When Teach for America speakers came up during our professional development days meant to inspire us with their uplifting stories, I would denounce what they said. I rejected the Teach for America jargon and ignored the success stories. We used to call it “drinking the kool-aid” (or still do) when someone had fallen under the Teach for America spell; they had joined the cult. One success story after another started to feel like brainwash; especially when you went to work day after day without one redeeming moment, feeling like an utter and complete failure.
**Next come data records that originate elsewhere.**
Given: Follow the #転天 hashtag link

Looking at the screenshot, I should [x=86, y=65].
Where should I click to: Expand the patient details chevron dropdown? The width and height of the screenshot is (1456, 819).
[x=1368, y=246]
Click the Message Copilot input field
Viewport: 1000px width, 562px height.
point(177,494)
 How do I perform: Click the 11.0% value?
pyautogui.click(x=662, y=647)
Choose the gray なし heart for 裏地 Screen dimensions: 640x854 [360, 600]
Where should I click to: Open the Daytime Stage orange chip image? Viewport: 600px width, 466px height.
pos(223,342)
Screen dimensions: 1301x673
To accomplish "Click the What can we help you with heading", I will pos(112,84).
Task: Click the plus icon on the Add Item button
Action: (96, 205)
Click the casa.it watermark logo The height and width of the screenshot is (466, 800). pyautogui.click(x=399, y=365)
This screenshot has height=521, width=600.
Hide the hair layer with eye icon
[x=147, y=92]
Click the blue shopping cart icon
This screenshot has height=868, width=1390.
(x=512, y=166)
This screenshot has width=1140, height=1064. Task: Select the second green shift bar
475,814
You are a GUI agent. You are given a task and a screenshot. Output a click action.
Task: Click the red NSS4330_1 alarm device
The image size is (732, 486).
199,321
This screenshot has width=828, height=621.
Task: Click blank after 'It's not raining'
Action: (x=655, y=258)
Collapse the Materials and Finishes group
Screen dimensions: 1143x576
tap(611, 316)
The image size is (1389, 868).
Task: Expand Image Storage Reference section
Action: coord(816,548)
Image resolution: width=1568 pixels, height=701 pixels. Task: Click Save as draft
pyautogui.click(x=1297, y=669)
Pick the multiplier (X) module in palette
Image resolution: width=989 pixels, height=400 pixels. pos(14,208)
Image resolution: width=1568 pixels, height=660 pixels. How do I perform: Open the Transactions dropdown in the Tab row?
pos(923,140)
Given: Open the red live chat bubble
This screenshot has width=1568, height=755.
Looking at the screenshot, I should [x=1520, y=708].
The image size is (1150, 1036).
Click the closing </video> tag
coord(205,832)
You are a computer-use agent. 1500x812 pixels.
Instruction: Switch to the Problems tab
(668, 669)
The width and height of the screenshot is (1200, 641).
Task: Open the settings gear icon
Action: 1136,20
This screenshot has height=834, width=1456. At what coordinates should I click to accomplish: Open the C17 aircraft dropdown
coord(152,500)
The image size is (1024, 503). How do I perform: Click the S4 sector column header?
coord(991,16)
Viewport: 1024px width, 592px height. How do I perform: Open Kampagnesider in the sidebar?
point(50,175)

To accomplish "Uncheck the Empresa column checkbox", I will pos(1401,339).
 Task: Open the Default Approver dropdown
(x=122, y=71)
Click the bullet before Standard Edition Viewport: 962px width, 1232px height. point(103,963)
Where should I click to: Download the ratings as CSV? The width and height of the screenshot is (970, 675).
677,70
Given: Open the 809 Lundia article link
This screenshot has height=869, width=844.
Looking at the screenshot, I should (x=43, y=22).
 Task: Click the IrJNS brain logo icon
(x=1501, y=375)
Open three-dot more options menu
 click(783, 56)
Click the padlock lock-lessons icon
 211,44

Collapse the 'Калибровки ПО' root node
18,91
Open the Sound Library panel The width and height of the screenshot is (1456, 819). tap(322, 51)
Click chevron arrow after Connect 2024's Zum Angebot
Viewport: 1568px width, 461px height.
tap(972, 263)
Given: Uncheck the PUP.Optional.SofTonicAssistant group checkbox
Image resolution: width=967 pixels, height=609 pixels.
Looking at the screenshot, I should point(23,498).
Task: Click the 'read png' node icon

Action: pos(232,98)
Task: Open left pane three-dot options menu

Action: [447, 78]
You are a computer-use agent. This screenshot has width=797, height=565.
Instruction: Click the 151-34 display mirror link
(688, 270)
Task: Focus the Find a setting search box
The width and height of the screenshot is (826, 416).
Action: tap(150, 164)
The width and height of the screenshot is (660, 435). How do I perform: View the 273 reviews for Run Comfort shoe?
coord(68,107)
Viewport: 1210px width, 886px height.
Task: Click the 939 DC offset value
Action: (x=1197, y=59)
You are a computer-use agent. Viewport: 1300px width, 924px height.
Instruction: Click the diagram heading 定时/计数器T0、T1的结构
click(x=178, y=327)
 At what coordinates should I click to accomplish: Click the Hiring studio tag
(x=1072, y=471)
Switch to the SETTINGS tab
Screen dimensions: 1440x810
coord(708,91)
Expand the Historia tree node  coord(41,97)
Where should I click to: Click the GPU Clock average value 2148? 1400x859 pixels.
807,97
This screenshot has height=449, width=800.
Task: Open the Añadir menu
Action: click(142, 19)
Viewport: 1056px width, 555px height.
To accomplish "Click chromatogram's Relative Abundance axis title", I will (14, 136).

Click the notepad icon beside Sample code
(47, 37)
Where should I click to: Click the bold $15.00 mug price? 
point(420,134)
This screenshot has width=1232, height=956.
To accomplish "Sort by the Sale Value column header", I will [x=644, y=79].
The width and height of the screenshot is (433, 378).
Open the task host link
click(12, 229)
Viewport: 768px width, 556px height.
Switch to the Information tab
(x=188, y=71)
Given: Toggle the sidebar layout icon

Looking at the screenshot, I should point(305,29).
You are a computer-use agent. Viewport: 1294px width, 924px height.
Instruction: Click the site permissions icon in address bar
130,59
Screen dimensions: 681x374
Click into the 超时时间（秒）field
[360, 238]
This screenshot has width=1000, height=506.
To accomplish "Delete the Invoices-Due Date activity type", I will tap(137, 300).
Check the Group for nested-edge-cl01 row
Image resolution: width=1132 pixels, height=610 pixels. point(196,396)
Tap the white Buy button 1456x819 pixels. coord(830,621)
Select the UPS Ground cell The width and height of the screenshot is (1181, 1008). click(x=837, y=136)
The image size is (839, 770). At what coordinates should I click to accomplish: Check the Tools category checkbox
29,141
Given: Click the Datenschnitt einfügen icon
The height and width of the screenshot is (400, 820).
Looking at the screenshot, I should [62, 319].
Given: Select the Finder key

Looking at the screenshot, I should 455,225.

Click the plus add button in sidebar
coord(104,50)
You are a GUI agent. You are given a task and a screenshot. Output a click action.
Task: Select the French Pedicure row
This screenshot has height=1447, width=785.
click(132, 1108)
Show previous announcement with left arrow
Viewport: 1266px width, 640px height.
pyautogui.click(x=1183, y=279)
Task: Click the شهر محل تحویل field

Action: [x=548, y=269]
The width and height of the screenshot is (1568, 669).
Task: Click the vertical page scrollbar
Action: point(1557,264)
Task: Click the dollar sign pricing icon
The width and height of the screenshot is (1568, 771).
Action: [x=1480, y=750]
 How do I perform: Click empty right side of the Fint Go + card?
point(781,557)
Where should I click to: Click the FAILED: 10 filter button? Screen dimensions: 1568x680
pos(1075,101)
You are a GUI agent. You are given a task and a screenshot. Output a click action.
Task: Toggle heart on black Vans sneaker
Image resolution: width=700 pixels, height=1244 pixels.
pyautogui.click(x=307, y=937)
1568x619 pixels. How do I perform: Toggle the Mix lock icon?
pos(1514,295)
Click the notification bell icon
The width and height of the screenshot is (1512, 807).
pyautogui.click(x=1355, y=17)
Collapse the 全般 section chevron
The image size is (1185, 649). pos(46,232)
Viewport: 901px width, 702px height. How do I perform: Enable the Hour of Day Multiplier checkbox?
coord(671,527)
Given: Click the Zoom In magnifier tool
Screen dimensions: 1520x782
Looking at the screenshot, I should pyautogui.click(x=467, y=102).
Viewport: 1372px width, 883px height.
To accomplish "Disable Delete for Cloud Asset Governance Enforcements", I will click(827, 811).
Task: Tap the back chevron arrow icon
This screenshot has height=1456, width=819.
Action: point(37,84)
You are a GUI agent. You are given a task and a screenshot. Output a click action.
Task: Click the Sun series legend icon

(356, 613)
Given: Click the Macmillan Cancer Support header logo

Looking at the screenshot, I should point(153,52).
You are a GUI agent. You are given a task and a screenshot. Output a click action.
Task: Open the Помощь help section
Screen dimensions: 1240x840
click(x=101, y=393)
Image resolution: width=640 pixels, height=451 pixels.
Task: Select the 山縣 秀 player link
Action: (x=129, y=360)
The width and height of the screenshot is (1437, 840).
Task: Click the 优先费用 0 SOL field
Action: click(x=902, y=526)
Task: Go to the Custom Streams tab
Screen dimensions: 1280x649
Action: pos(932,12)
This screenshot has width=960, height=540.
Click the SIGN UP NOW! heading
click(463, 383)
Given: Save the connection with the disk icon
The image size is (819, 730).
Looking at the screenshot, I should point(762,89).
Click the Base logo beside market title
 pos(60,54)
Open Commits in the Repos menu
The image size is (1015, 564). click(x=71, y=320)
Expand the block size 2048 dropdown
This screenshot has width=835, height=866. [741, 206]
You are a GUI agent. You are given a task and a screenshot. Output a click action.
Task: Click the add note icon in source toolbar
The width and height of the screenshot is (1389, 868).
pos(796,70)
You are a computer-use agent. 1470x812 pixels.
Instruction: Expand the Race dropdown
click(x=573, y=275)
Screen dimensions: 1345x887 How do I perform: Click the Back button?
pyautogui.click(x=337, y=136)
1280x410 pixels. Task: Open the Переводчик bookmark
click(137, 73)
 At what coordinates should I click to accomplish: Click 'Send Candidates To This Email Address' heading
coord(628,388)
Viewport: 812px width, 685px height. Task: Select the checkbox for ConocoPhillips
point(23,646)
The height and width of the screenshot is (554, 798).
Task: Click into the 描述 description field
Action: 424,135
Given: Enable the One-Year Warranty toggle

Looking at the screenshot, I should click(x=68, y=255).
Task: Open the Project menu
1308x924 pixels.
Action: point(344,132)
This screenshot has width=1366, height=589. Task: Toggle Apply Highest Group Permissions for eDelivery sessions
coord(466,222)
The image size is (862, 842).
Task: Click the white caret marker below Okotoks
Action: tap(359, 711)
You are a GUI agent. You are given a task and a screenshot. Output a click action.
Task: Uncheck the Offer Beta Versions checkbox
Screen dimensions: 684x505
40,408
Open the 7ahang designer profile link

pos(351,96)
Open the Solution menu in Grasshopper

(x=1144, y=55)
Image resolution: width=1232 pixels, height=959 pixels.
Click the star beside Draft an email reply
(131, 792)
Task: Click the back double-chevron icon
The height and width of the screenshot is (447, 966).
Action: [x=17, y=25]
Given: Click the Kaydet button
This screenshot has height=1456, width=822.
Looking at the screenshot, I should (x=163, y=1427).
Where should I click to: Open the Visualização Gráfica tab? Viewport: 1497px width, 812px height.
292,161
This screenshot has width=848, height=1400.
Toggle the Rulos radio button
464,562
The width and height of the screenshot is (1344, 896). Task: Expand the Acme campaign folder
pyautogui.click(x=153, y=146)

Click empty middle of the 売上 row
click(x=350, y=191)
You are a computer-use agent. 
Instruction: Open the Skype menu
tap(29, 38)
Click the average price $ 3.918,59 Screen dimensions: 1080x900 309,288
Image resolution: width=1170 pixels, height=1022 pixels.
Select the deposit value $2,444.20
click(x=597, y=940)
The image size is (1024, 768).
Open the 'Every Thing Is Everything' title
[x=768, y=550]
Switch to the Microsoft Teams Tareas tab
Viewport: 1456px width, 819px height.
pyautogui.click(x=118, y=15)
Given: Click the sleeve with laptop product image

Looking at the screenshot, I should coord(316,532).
But on my trip to Israel, in actually talking to so many of these people, I realized I had it all wrong. It wasn’t that they hadn’t failed too- even the speakers, preaching about their “2 years growth” and their “turned- around classroom” and bla bla bla. Nobody talked about the failure because who would want to? What I realized was that everybody had a different way of reaching that high point that we heard about during their speeches. But everyone struggled in their own way and found their way back. And I became okay hearing the success stories once I knew that they had failed too.
It’s not to say that the struggle actually ever stops, because I feel like the honeymoon is over this year. It felt so refreshed at first, so hopeful, so different. And yes, it is still a million times better than last year was, but that wouldn’t be hard. I feel defeated; I feel exhausted; and I feel like giving up- just like last year. But unlike last year, I know that it will pass, and I will make it, and that at some point sometime in the future I may have a redeeming day.
On the last night in Israel we all made a vow of one thing we wanted to commit to doing upon returning. I made a silent vow to never lose faith and hope in what I was doing, and I got myself a ring to remind myself of that vow. In Israel, there were three themes we explored: leadership, values, and inequity. True to TFA, we did a lot of reflecting. And through my reflection on leadership, I discovered that the one tie among all leaders was an unwavering faith in their vision. Martin Luther King, Jr. and David Ben Gurion absolutely believed that their vision should be true. But so did the TFA corps member who spoke about her 2 years growth, who absolutely believed that she could be the pioneer of her students’ education, and she would be, because she had to be. So even during weeks when I am sick and feel defeated and frustrated, I look down at my ring, and I think about the vow that I made to myself. The vow that I would not lose faith in what I was working towards, that I would not lose hope in the possibility of it, and above all that I would not lose faith in myself and what I was capable of.
I guess I’m drinking the kool-aid now.